What the task requires =>
Would you copy out each line of the records below that includes the word "Your"?

Dataset content =>
[Start of Attachment]
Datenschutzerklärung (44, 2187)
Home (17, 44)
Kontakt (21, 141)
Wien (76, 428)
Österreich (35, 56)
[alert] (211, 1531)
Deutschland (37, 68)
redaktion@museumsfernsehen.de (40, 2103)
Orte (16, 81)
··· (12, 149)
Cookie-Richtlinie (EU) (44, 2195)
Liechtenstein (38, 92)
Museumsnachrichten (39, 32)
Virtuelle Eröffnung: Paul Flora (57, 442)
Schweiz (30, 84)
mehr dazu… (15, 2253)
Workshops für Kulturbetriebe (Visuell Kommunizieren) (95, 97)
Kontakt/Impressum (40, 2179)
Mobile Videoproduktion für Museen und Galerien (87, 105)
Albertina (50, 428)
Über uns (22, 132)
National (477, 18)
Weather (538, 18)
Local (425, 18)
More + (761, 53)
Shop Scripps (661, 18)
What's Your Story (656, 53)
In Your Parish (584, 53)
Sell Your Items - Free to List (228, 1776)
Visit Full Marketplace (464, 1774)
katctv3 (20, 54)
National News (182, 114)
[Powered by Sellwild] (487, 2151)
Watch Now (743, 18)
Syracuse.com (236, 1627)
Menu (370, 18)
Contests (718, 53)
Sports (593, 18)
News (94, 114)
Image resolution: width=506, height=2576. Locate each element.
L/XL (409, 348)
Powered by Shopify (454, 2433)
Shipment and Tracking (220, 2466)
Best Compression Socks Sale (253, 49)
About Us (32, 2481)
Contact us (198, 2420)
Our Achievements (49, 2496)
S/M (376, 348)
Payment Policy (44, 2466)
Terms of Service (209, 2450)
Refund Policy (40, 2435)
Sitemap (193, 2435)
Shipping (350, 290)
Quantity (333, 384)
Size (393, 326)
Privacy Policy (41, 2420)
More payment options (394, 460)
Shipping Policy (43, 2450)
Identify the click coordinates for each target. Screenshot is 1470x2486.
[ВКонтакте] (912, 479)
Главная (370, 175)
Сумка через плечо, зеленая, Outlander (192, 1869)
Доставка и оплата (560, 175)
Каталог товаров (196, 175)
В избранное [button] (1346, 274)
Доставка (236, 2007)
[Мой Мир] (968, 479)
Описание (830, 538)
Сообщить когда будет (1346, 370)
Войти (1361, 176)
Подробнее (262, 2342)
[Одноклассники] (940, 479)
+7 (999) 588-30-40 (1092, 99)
[End of Attachment]
The completed task =>
What's Your Story (656, 53)
In Your Parish (584, 53)
Sell Your Items - Free to List (228, 1776)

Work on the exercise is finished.